The fans I decided to try are also 12 volts (they do not need a PWM controller) and were inexpensive.

ANVISION 2-Pack 40mm x 10mm DC 12V Brushless Cooling Fans

The fans are quite small, and a bit loud for their size. However, they should only turn on to cool down the heatsink and then turn off when no longer needed.

Wiring Diagram

DC 6 – 30 Volt Wiring Diagram

The wiring is rather straightforward, the 12 volt supply is fed to the controller unit and the fan output is also fed from the same supply. The negative side of the load (the fan) is switched on by the relay.

The controller comes with some really well detailed instructions, surprisingly.

Attaching to the FT-2500M and the TYT-9000D

Attaching the fans to the FT-2500M and TYT-9000D was fairly easy. Since this is not a mobile installation, it does not need to be all that secured to the chassis. There are many options and considerations for placing the fans. I am not engineering a cooling system for commercial use, so I simply placed the fans on the back of the heatsinks.

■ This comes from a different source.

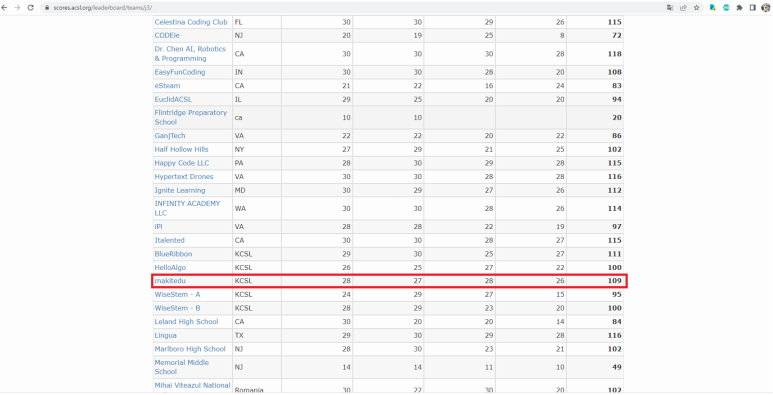Image resolution: width=773 pixels, height=395 pixels.
Task: Open the extensions puzzle icon
Action: click(739, 8)
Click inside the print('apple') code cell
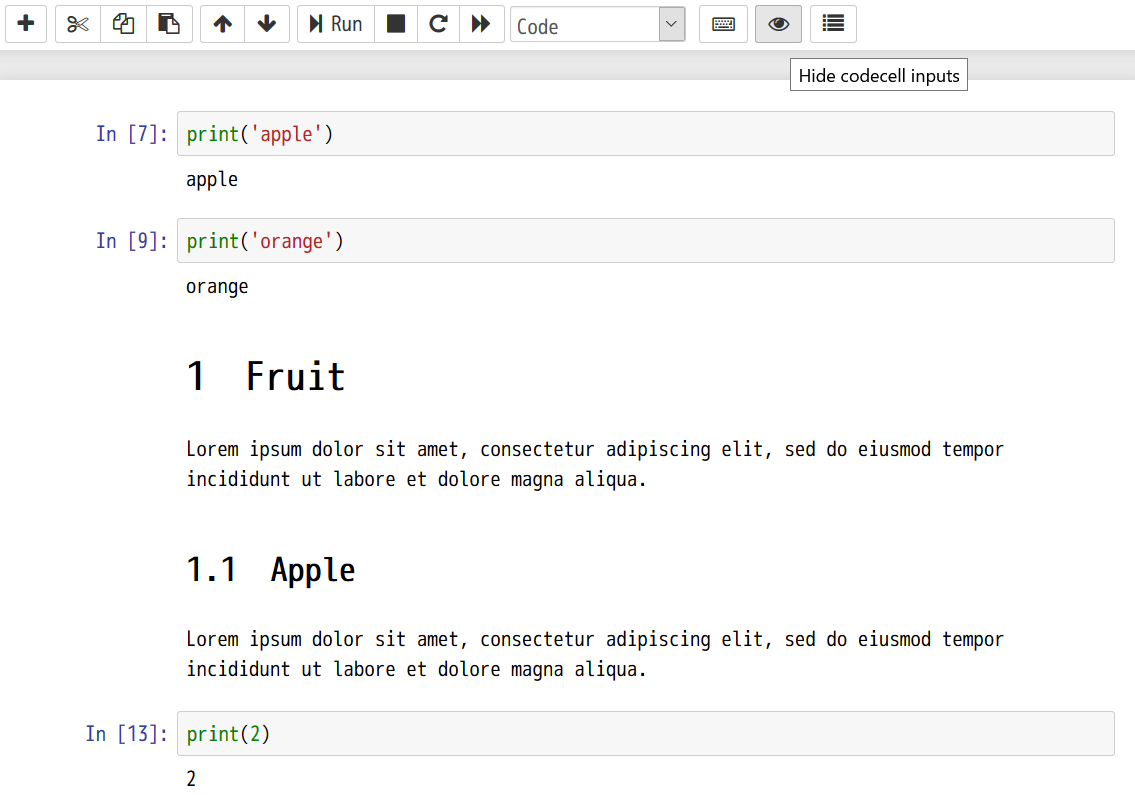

I found threaded holes in the back both heatsinks and used the corner of the fans and machine bolts to attach the fan to the back of each one.

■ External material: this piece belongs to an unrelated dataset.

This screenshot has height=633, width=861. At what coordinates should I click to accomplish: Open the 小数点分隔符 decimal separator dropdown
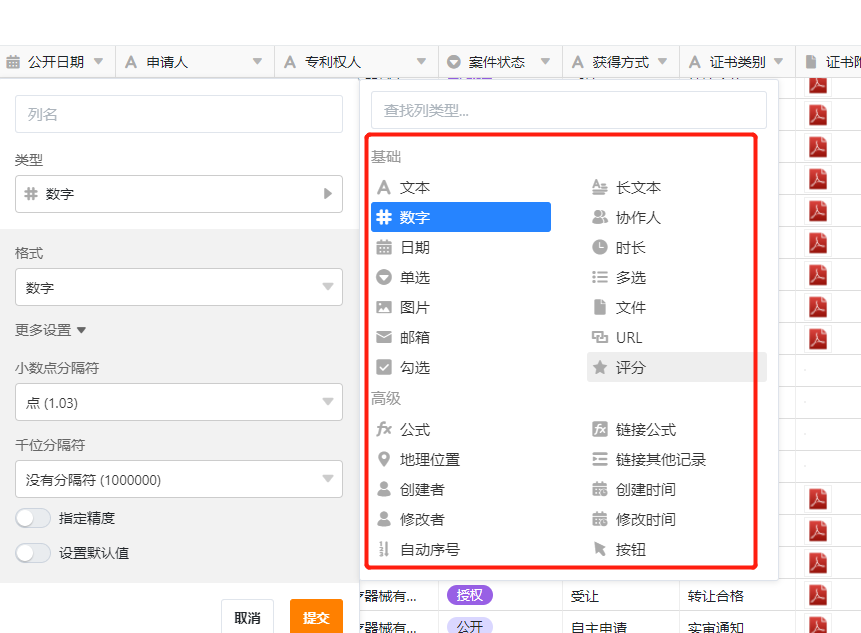click(179, 403)
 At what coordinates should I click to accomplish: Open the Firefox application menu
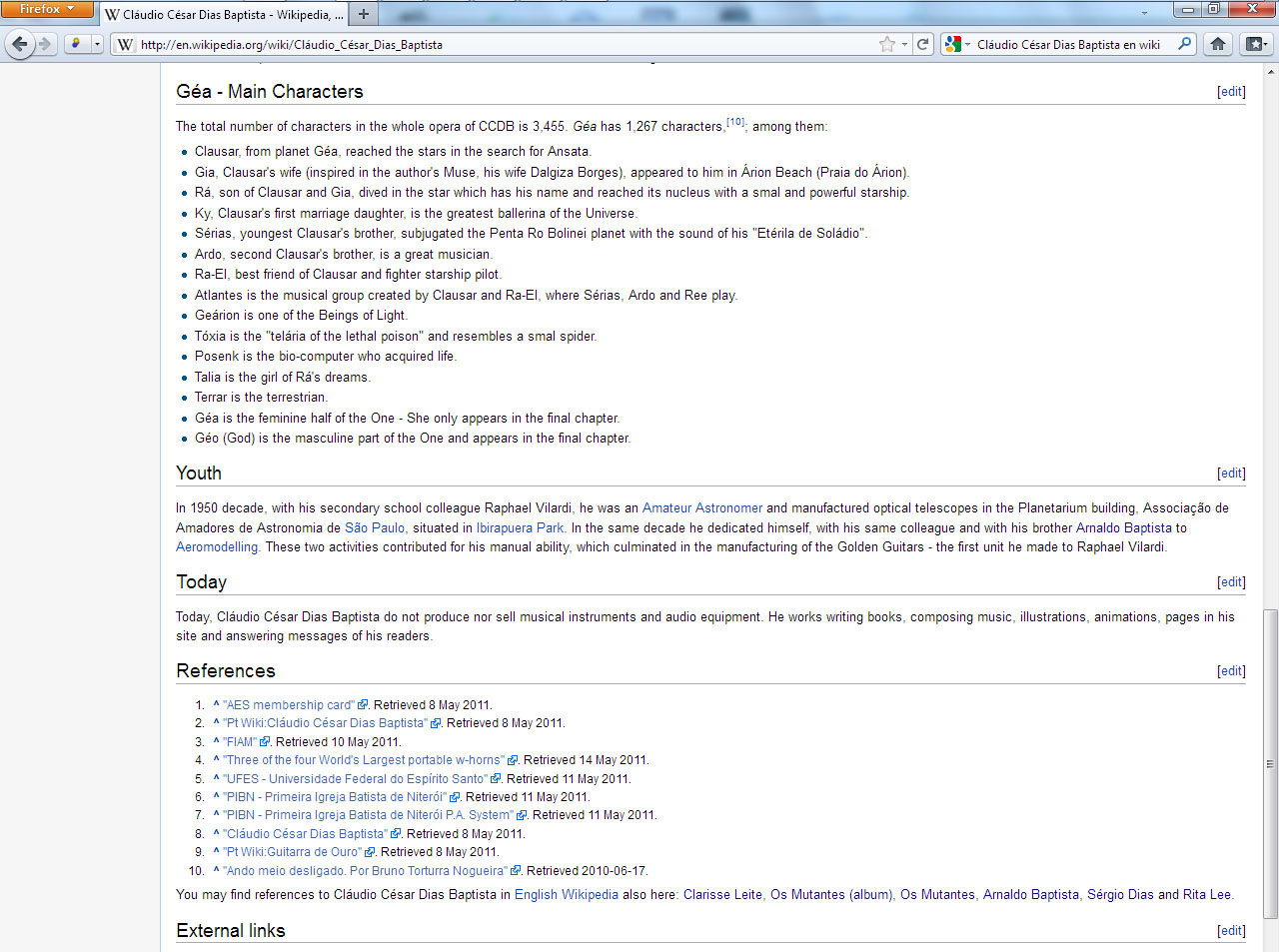click(x=47, y=9)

After attaching the fans to the heatsinks, I secured the thermistor (temperature sensor) to the heatsink and kept it in place with a rubber grommet on one transceiver and with a velcro strap on the other. The heatsinks do not get hot enough to melt plastic, so I was not concerned with this method of securing the thermistors.

I secured the controller to the underside of each radio by taking advantage of a machine bolt near the corner of the case.

TYT-9000D with Controller and Fan

Because of where I mounted the radios, there is not much room to keep the controllers on top of them. And, I do not want the light from the LCDs visible all of the time, so attaching them to the bottom was best. If I need to adjust them, I can peek underneath to make adjustments to the settings.

The 12 volt supply to the controllers (and the fans) is fed via 16 AWG wire with PowerPole connectors. I then connected these to my 12 volt distribution block instead of the 13.8 volt block.


In order to minimize noise and unnecessary fan usage, I warmed up the radio with a QSO on 2-meters and waited for the heatsink to get as warm as I wanted it to when I wanted to have the fan turn on.

I then peeked under the radio and read the current temperature (38 degrees C). This was the point I set the cooling mode to engage at. These units are limited to displaying only Celcius and not Fahrenheit, but since I am using these only for controlling a fan, and not actual temperature reading, this is acceptable.

The actual temperature value was not relevant as I have the sensor touching the heatsink, without any thermal compound. Therefore, the temperature measurement is an approximation. This controller is not controlling a freezer or medical device so the accuracy is good enough.

The controller retains its settings if power to the controller is removed. This is a very nice feature.


After setting up the temperature switch on both rigs, I was able to see that they turned on when needed and turned off after each had cooled down.

Final Thoughts

Even though these transceivers do not actually need fans to keep them running, adding them with a temperature controller was quite an easy and not too expensive project. These are not mounted permanently and can be easily removed if needed, or moved to another transceiver.

Over time I can adjust the temperature trigger to a higher value if I find the fans are too loud or if I find that a higher setting would still work reasonably well.

It might be worth while to try larger fans which may be more quiet than the very small fans I chose. However, cost was the biggest factor in my choices for components – I did not want to spend more than necessary to accomplish the task for something that might not be entirely necessary for normal operation.